If you intend to reproduce and/or modify a copyrighted work, whether in whole or part, and distribute, perform, or display that work through any medium, you must take into consideration copyright law. Types of reproduction include (but are not limited to) photocopying, photographing, and re-recording. Types of modification include incorporating the copyrighted work into a new work, or preparing a derivative work based on the original. Derivation transforms the work from its original tangible form of expression, such as adapting a novel to film, producing a translation, or rearranging a musical score.

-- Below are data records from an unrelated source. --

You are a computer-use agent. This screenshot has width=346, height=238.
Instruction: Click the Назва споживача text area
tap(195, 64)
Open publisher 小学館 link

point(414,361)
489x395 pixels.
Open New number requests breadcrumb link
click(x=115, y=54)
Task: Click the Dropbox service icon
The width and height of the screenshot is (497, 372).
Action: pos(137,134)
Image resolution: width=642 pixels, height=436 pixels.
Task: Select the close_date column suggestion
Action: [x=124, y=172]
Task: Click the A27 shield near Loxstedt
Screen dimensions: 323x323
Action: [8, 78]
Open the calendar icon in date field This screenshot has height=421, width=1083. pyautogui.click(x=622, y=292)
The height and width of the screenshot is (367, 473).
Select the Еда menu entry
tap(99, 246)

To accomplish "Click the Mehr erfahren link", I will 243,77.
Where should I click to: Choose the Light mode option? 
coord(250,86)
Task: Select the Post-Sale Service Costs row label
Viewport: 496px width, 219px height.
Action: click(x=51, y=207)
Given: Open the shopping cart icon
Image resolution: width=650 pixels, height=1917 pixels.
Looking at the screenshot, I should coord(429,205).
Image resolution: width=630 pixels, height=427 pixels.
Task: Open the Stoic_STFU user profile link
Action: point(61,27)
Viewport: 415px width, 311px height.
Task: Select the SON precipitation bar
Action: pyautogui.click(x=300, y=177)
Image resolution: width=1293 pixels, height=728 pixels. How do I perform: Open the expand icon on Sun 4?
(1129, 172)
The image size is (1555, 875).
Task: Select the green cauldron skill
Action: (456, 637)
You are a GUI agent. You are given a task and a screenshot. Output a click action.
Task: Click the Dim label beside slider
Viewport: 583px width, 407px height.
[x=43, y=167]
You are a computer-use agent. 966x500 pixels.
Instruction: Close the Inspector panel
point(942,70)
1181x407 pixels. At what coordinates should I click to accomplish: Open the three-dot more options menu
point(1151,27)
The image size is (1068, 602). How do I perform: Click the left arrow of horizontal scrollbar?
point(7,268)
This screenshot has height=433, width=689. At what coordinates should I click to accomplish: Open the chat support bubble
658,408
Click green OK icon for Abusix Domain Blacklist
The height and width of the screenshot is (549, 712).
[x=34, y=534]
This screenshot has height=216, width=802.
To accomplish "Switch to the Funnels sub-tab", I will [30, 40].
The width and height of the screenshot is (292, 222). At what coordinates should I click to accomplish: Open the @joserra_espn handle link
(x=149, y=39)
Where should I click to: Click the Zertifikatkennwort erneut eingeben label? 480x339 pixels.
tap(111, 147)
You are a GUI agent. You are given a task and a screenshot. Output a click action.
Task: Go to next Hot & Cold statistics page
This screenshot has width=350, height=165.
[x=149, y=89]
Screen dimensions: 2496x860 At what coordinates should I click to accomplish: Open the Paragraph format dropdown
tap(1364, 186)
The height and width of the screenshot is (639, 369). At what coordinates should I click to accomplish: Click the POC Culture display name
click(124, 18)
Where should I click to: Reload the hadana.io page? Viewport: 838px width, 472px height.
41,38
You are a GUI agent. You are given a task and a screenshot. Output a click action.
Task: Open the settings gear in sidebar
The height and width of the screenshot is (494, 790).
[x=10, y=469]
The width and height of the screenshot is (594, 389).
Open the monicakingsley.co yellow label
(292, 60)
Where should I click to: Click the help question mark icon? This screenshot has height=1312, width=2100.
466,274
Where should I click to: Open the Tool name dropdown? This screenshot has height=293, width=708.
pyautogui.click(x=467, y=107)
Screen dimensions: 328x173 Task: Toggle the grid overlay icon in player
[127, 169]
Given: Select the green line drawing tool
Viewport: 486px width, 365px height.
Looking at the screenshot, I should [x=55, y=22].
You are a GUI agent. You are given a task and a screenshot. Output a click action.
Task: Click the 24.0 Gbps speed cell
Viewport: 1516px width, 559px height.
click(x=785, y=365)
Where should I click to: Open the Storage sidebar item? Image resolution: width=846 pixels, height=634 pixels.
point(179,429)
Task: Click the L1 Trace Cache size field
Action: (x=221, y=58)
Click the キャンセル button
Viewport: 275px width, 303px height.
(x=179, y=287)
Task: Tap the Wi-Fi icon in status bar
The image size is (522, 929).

Fair Use is an exemption that allows the reproduction of a work without infringing on the rights of the copyright owner. Section 107 of the Copyright Act permits reproduction without requiring permission when used "for purposes such as criticism, comment, news reporting, teaching (including multiple copies for classroom use), scholarship, or research." Fair Use has specific guidelines based on the purpose and type of use, the nature of the work, the amount of the work being used as relates to the whole, and the effect the use may have on the potential market or value of the work.
The TEACH Act is an exemption that allows the display and performance of nondramatic copyrighted works for the purpose of online distance education. The TEACH Act encompasses specific provisions on what may be used and how much of the work may be displayed or performed. However, its scope is limited to use of works in mediated instructional activities, and it does not cover the reproduction of materials for online distribution or posting.